EXERCISE DIRECTIONS:
Return the lines of the data below in which the string "computer" occurs.
........
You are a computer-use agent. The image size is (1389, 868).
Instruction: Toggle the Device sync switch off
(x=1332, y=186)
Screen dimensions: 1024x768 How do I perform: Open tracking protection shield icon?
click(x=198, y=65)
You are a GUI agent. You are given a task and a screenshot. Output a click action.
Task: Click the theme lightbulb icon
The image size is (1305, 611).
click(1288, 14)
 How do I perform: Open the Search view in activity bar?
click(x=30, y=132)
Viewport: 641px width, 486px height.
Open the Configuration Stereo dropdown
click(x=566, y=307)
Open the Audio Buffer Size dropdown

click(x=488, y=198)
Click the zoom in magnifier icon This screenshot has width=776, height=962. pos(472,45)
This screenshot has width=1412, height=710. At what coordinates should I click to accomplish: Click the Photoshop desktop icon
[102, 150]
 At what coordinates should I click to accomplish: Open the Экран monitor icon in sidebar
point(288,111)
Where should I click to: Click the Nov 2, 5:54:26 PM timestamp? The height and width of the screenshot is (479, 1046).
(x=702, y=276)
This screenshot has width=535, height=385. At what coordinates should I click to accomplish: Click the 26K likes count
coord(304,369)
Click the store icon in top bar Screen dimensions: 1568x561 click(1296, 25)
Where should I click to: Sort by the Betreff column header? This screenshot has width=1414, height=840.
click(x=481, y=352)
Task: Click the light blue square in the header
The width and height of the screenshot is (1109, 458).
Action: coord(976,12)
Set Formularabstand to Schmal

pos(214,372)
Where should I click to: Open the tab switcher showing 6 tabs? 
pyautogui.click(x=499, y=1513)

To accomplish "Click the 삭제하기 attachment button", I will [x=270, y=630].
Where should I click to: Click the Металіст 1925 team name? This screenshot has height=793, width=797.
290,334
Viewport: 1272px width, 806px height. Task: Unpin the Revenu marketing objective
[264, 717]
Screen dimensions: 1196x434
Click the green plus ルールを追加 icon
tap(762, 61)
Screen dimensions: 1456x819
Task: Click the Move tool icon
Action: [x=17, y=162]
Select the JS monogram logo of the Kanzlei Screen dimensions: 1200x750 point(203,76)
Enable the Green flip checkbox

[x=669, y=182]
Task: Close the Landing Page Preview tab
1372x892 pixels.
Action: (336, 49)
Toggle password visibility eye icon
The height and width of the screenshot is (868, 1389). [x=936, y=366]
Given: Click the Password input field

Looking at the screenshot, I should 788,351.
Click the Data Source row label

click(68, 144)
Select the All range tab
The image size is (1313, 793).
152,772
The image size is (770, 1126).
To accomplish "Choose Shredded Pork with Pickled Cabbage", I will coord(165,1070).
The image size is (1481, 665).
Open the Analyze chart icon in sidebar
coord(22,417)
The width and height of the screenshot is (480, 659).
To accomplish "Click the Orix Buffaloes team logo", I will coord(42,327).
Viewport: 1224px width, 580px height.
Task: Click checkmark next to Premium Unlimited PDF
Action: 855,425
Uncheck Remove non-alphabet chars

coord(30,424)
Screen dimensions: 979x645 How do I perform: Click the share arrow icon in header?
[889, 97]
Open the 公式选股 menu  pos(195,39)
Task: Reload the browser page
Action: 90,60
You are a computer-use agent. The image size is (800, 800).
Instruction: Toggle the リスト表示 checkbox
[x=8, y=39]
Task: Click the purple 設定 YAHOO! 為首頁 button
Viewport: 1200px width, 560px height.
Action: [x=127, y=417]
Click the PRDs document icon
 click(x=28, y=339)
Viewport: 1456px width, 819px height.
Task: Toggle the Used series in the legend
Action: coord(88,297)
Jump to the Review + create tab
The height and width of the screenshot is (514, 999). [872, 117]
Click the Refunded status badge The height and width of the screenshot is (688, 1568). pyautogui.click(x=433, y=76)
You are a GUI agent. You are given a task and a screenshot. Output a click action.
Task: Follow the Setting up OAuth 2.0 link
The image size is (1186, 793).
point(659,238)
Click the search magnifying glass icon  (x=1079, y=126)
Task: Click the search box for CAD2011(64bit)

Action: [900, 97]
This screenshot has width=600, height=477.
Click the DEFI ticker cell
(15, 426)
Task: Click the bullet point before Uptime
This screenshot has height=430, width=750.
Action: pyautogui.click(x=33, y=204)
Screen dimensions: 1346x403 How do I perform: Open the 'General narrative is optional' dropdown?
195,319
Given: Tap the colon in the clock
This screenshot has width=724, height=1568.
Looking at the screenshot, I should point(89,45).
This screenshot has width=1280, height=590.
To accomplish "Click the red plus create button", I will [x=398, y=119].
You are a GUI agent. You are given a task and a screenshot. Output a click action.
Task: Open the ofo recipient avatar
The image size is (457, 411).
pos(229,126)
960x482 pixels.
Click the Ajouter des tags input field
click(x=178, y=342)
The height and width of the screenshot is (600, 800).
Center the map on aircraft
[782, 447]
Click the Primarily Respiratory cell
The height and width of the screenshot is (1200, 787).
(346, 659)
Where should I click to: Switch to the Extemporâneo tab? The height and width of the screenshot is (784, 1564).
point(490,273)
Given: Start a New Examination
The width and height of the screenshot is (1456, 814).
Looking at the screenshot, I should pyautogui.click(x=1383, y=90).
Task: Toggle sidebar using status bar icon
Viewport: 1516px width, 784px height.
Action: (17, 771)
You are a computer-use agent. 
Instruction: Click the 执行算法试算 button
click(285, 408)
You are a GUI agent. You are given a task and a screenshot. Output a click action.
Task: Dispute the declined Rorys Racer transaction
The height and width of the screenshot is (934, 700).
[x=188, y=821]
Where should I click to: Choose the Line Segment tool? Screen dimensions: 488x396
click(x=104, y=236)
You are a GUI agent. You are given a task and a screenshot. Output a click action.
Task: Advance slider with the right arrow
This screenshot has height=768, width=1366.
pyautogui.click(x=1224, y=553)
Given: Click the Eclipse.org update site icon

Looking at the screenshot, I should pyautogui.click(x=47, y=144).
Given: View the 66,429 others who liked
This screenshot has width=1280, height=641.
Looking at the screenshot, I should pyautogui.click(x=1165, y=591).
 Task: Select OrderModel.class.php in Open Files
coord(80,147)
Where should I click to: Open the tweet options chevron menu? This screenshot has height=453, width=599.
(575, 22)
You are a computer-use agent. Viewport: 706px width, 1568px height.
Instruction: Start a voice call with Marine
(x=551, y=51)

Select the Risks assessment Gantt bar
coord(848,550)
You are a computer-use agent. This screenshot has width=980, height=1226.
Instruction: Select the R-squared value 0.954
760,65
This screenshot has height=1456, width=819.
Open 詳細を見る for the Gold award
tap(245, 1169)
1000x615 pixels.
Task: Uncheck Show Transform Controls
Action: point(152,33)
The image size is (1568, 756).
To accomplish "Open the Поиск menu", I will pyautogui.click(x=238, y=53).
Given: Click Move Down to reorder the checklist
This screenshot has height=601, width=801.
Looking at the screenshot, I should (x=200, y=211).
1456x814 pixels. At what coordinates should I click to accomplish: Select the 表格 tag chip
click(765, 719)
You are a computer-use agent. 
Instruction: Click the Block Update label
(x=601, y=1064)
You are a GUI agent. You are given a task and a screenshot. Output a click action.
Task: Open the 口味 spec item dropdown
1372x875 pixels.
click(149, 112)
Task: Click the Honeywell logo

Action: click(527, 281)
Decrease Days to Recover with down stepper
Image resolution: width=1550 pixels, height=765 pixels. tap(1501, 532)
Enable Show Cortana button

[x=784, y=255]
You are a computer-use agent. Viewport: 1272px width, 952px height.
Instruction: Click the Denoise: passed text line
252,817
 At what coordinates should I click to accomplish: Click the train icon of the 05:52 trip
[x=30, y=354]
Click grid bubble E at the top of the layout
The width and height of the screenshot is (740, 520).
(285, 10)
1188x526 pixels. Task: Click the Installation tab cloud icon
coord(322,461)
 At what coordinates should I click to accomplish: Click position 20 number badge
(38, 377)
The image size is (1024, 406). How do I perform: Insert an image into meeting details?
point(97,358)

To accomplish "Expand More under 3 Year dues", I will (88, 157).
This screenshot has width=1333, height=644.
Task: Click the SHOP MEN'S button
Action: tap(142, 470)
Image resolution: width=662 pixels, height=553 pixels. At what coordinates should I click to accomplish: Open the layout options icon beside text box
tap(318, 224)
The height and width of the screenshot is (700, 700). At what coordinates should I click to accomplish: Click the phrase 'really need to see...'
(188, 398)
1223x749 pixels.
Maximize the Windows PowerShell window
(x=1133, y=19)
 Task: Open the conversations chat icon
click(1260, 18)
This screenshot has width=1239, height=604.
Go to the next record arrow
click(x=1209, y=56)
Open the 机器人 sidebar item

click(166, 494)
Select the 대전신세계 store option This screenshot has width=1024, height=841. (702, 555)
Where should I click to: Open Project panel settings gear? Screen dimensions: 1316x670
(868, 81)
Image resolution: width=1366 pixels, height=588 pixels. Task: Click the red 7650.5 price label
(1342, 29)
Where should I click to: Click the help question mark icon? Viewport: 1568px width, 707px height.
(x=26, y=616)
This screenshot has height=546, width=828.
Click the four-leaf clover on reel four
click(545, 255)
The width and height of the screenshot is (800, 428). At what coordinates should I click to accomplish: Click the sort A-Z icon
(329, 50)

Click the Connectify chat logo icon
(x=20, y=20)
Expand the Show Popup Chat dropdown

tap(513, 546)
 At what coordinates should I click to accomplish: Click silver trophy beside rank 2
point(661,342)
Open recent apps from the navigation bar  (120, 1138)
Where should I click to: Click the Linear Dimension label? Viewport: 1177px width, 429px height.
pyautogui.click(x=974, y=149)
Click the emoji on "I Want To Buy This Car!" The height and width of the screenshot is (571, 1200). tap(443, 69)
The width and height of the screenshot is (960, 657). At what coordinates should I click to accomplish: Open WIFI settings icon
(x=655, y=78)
........
WRITTEN REPLY:
You are a computer-use agent. The image size is (1389, 868).
You are a computer-use agent. The image size is (800, 800).
You are a computer-use agent. 
You are a computer-use agent. Viewport: 706px width, 1568px height.
You are a computer-use agent. This screenshot has width=980, height=1226.
You are a computer-use agent. 
You are a computer-use agent. Viewport: 1272px width, 952px height.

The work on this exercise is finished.